THINGS TO DO
#1 Decide whether each statement below agrees with the passage on Chemtura and its polyolefin additives. Answer yes or no for (a), (b) and (c), and quote the deciding words of the passage.
(a) Great Lakes Chemical and Crompton Corp. merged to form Chemtura Corp. on July 1, 2005.
(b) Polybond 1103 contains more acrylic acid than Polybond 1001.
(c) Chemtura permanently closed its customer care center in Taft, La., after Hurricane Katrina.
#2 Write the next part of the passage on Chemtura and its polyolefin additives, starting after its final sentence.

They also emphasized that 2006 was a busy year for Chemtura. In that time the firm accomplished the organizational task of integrating Great Lakes Chemical and Crompton Corp., which merged to form Chemtura Corp. on July 1, 2005. In addition, Chemtura fully restored and upgraded its customer care center in Taft, La., that was knocked out of commission by Hurricane Katrina.


Targeted for polyolefins

Among the most recent developments in additives for polyolefins are specialty grades that expand the Polybond line of polymer modifiers. One is Polybond 1103, a high-flow adhesion promoter. This acrylic-acid-grafted PP homopolymer was designed to promote adhesion of soft TPOs and TPVs to metals, glass, and engineering resins like nylon. In recent trials with an 87 Shore A TPV, Polybond 1103 reportedly showed better adhesion to both aluminum and stainless steel than Polybond 1001, a general-purpose AA-grafted PP. Available in pellet form, it contains 6% acrylic acid, similar to Polybond 1001.

EXCERPTED DATA
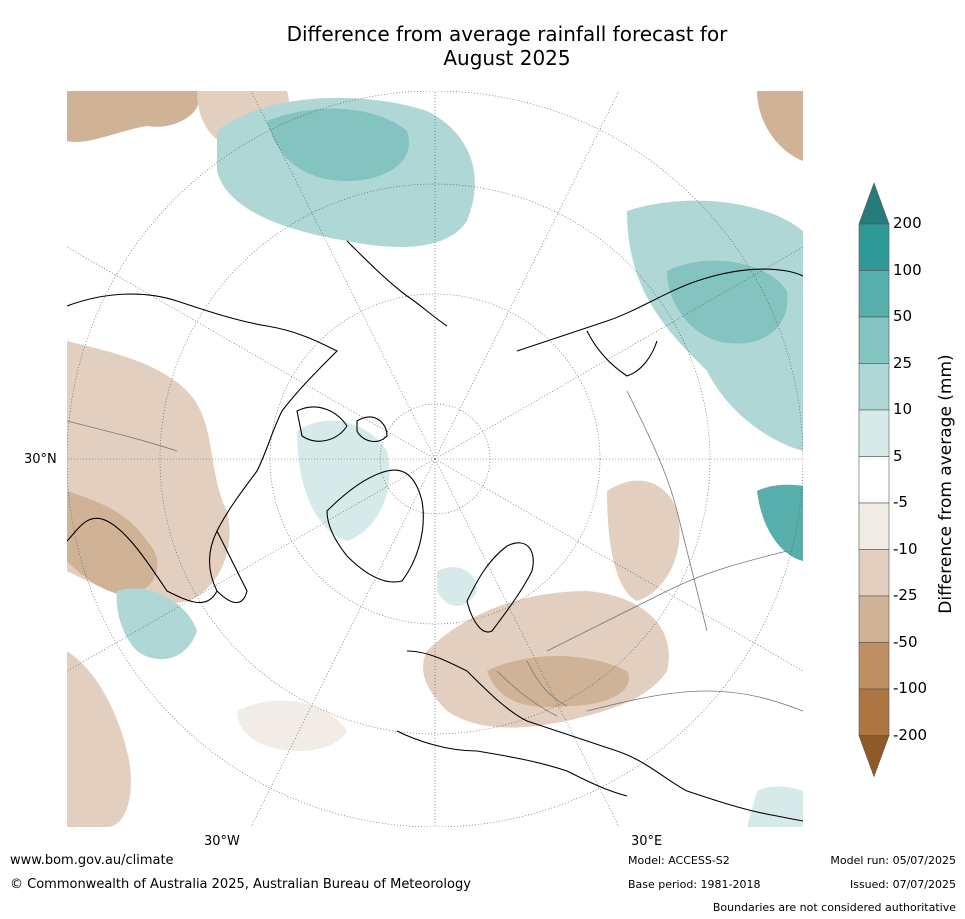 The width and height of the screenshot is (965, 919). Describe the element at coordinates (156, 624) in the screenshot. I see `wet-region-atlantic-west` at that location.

* * *

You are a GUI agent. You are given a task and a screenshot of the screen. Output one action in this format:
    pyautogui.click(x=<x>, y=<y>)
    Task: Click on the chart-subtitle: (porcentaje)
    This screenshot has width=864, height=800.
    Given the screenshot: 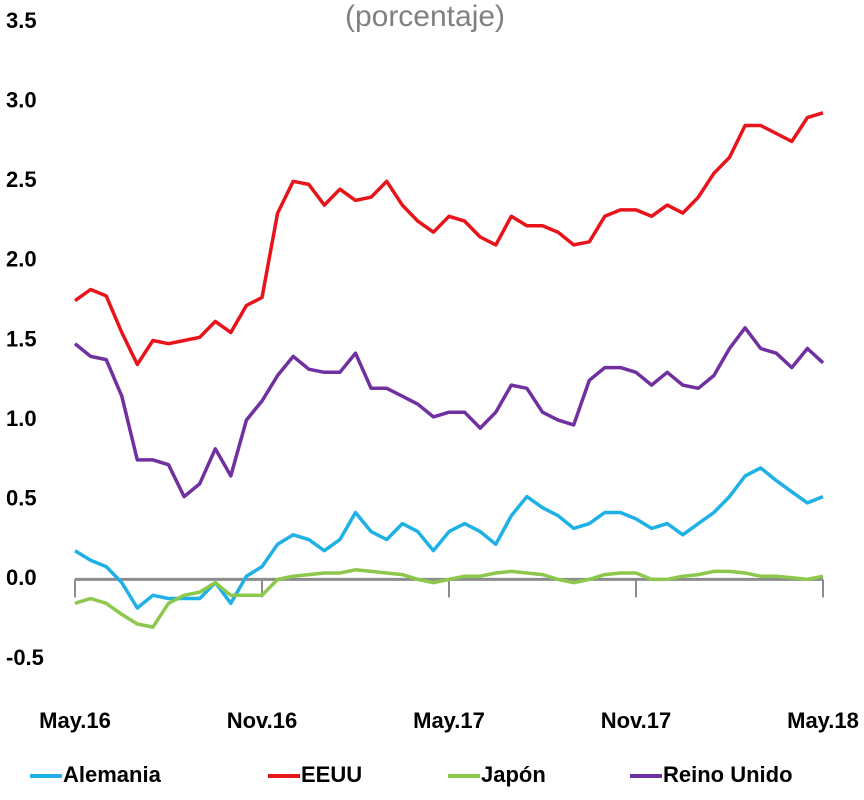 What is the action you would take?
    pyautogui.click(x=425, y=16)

--

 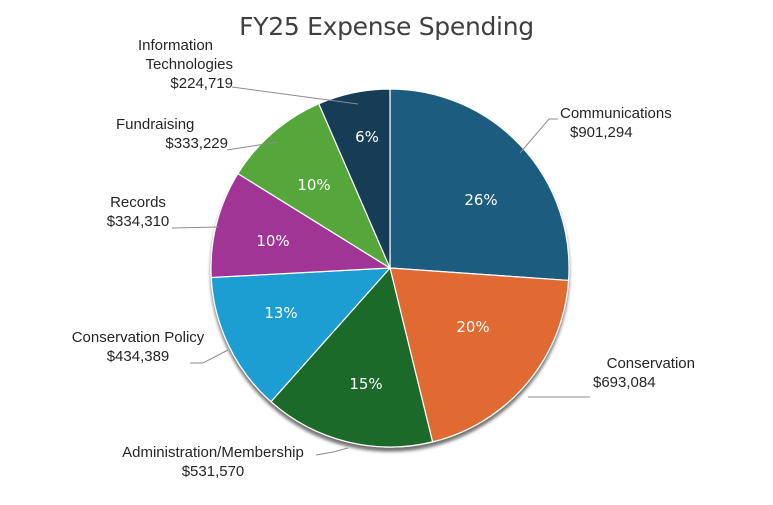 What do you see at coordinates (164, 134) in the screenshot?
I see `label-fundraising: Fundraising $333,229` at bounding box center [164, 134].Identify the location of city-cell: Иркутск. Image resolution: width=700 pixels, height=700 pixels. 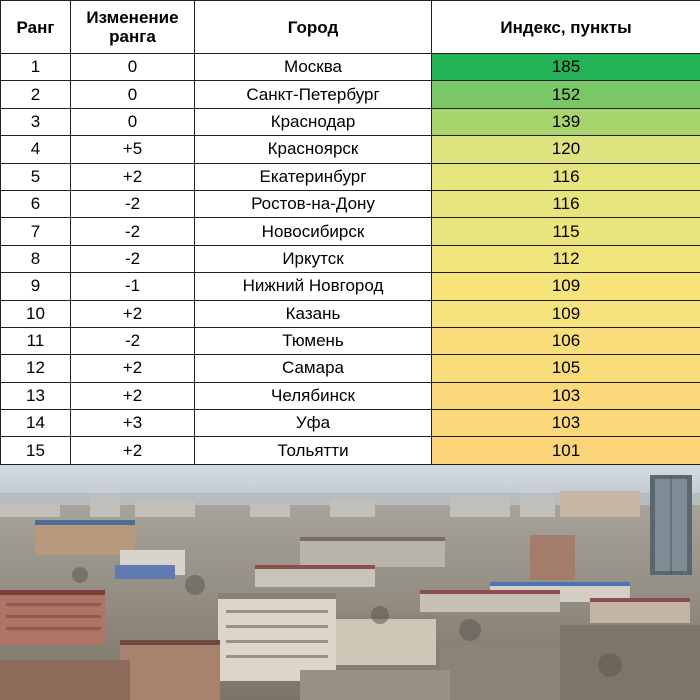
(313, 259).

YOUR RESPONSES
#1
(a) Yes: "integrating Great Lakes Chemical and Crompton Corp., which merged to form Chemtura Corp. on July 1, 2005."
(b) No: "it contains 6% acrylic acid, similar to Polybond 1001."
(c) No: "Chemtura fully restored and upgraded its customer care center in Taft, La., that was knocked out of commission by Hurricane Katrina."

#2
Another Polybond specialty grade, initially customized for one user, is expected to become commercially available this year. A maleic-anhydride-grafted PE-based modifier, this one is designed to function as a coupling agent in wood- and other natural-fiber composites. Said Goode, “The product has a higher maleic anhydride content than other Polybond modifiers and has 20% higher efficiency, allowing 20% lower use levels.” Polybond coupling agents also show potential for use in nanocomposites, according to Goode.

Also in development are new “non-interfering” lubricants optimized specifically for use with coupling agents in wood-plastic composites. Said Goode, “We are aiming to address the need for lubricants that work well with a coupling agent and also eliminate interference with iron oxide pigments, particularly in high-wood-content composites.”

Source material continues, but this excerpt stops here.